Problem statement> The answer consists of the lines from the line holding "The image size" through the last line of the entries, retyped exactly, and nothing else. No pictures belong in it.

Collected data>
**********

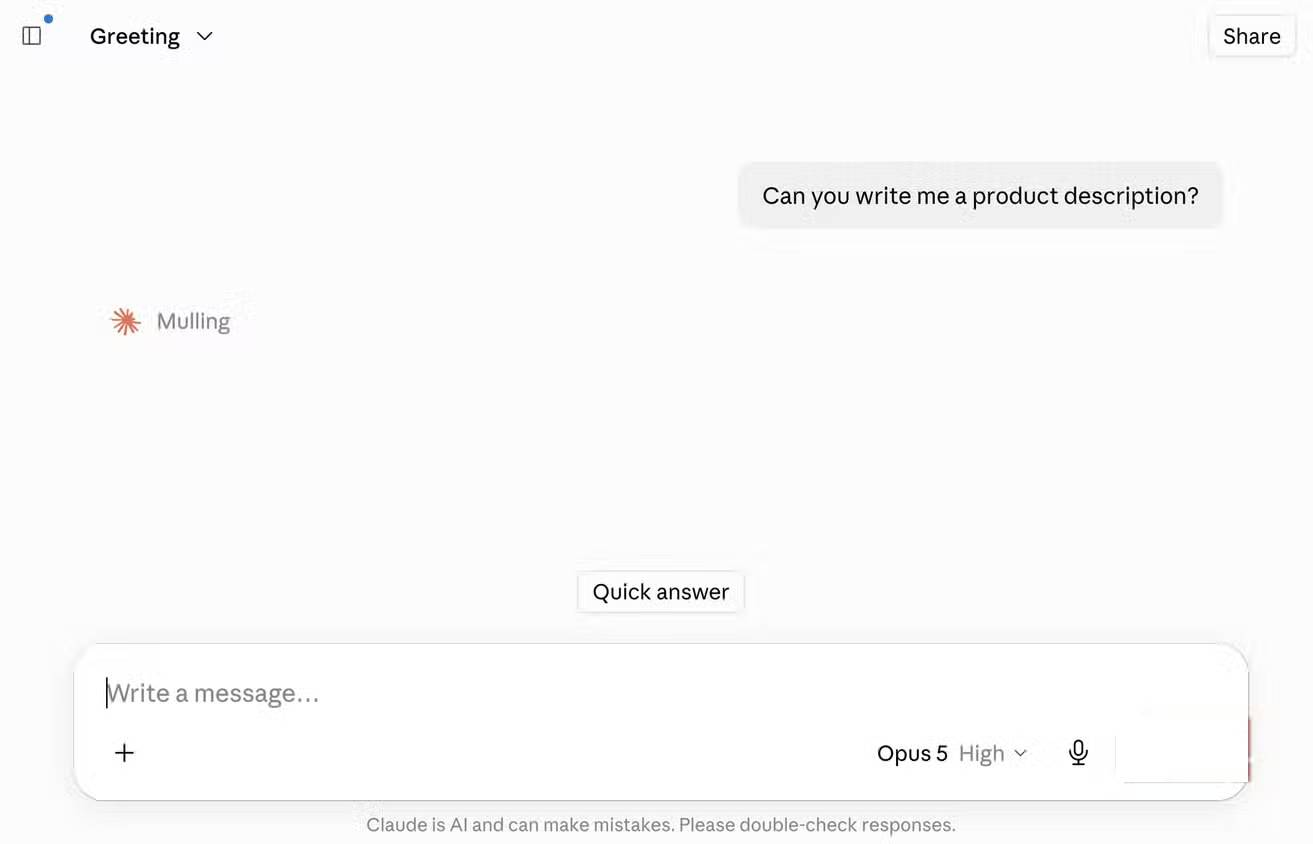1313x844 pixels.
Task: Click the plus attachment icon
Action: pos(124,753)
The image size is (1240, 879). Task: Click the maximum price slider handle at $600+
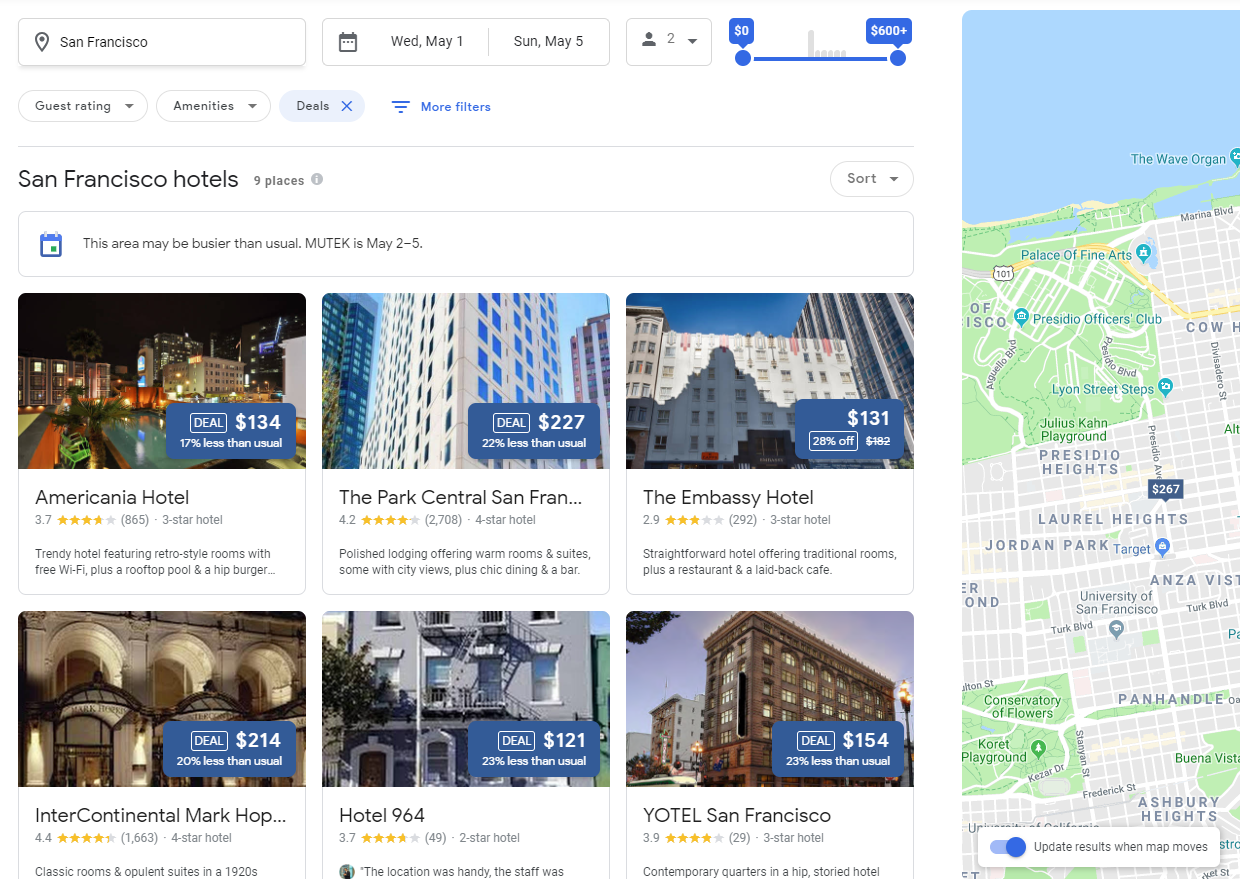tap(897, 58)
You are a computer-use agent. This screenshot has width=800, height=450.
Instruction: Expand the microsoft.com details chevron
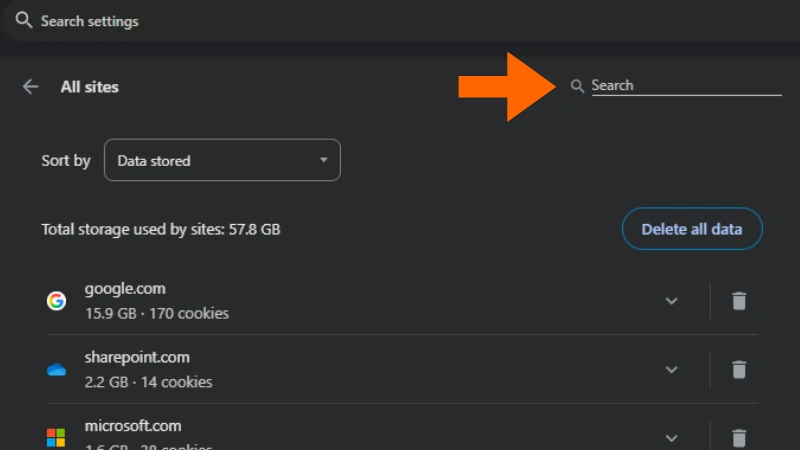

**********

Answer to the exercise>
The image size is (1240, 879). Task: Click the maximum price slider handle at $600+
tap(897, 58)
You are a computer-use agent. This screenshot has width=800, height=450.
Instruction: Expand the microsoft.com details chevron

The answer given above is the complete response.